Noterelle sulla «meritocrazia» di Cristo
di Andrea Drigani · La recente nuova denominazione del Ministero dell’Istruzione al quale è stato aggiunto il termine «e del merito» ha ravvivato una discussione, con toni vivaci e contrastanti, appunto, sul merito, sui meriti e sulla meritocrazia.
Il Dizionario della Lingua Italiana redatto da Giacomo Devoto e Gian Carlo Oli, definisce il merito: «L’acquisizione di requisiti validi per una attribuzione secondo equità, di segno positivo o negativo» e la meritocrazia: «Sistema di valutazione e valorizzazione degli individui, basato esclusivamente sul riconoscimento dei merito da loro acquisiti».
La disputa che si è accesa mi ha, però, indotto a fare un balzo in avanti per tornare a meditare sul significato profondamente teologale e cristiano del merito.
San Paolo VI, nella Costituzione Apostolica «Indulgentiarum doctrina» del 1 gennaio 1967, quando parla del «tesoro della Chiesa» afferma che esso non è da immaginarsi come una somma di beni materiali, accumulati nel corso dei secoli, ma come il valore infinito e inesauribile che presso Dio hanno le espiazioni e i meriti di Cristo Signore, offerti perché tutta l’umanità fosse liberata dal peccato e pervenisse alla comunione del Padre.
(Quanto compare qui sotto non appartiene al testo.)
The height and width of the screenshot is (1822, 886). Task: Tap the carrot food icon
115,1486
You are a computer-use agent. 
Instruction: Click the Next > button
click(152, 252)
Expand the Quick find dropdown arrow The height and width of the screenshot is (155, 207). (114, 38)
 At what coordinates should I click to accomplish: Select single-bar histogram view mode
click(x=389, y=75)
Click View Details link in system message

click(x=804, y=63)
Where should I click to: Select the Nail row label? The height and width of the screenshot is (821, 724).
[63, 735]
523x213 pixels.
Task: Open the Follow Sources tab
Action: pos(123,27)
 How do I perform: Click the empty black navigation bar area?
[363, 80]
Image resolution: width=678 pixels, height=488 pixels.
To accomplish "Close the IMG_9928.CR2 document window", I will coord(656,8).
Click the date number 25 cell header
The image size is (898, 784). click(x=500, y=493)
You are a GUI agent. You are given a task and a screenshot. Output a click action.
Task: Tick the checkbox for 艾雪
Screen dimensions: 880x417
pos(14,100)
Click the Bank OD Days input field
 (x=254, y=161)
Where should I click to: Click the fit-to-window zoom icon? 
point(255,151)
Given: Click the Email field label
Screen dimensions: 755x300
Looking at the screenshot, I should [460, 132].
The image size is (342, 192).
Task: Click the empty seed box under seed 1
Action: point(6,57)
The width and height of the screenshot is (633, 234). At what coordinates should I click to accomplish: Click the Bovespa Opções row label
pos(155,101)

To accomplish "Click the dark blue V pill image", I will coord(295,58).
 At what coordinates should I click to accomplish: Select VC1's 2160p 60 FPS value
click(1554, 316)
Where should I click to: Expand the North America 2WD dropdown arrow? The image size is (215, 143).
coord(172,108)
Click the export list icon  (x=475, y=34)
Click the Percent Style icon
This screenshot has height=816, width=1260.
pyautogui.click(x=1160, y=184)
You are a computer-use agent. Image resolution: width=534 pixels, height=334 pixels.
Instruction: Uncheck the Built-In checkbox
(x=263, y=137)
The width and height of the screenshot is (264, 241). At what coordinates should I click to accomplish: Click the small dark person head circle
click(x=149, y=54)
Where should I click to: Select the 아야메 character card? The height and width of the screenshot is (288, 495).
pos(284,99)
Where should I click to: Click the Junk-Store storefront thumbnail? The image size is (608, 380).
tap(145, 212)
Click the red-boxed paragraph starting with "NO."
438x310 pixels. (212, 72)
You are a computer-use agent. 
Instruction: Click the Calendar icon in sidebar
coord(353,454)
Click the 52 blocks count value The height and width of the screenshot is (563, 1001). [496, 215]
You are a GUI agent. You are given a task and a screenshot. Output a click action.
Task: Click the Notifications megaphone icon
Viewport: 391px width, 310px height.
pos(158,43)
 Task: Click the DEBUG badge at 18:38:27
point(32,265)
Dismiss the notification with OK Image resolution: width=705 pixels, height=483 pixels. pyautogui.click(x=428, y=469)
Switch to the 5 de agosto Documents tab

San Paolo VI pertanto, su una precisa e costante tradizione teologica, ribadisce che i meriti di Cristo sono assolutamente necessari per la salvezza delle anime.
In questa luce sono da considerare le relazioni che intercorrono tra i meriti di Cristo ed i nostri meriti. Dalle molte testimonianze su tali connessioni vorrei presentarne almeno tre: una dal Canone Romano e le altre due da Sant’Agostino (354-430) e da San Bernardo di Chiaravalle (1090-1153).
Il Canone Romano, cioè la Preghiera Eucaristica I, redatto tra il IV e il VI secolo, quasi alla conclusione contiene un’intercessione nella quale si implora di entrare nella comunità dei santi: «intra quorum nos consortium, non aestimator meriti, sed veniae, quaesumus largitor admitte» («ammettici a godere della loro sorte beata non per i nostri meriti, ma per la ricchezza del tuo perdono»). Dunque è la forza della misericordia del Signore, meritata sulla Croce, che ci ha riaperto lo porte del Paradiso.
Sant’Agostino dichiara: «Deus cum coronat nostra merita, quid aliud coronat quam sua dona?» («Dio quando corona i nostri meriti, che altro fa che coronare i suoi doni?»). Coronare vuol anche significare dare degno compimento, pertanto l’espressione agostiniana indica che quando ai nostri meriti si da un degno compimento, in verità si da degno compimento ai doni che Dio ci ha elargito e con il suo aiuto abbiamo fruttificato.
San Bernardo di Chiaravalle proclama: «Meum proinde meritum, miseratio Domini» («Perciò il mio merito, la commiserazione del Signore»). E’ da rilevare che San Bernardo usa «miseratio», come sinonimo di «misericordia», che tuttavia esprime un ulteriore senso della condiscendenza del Signore nei nostri confronti. Nei confronti del Signore siamo sempre debitori, giammai creditori.
I meriti di ogni cristiano consistono, dunque, nell’abbracciare i meriti di Cristo.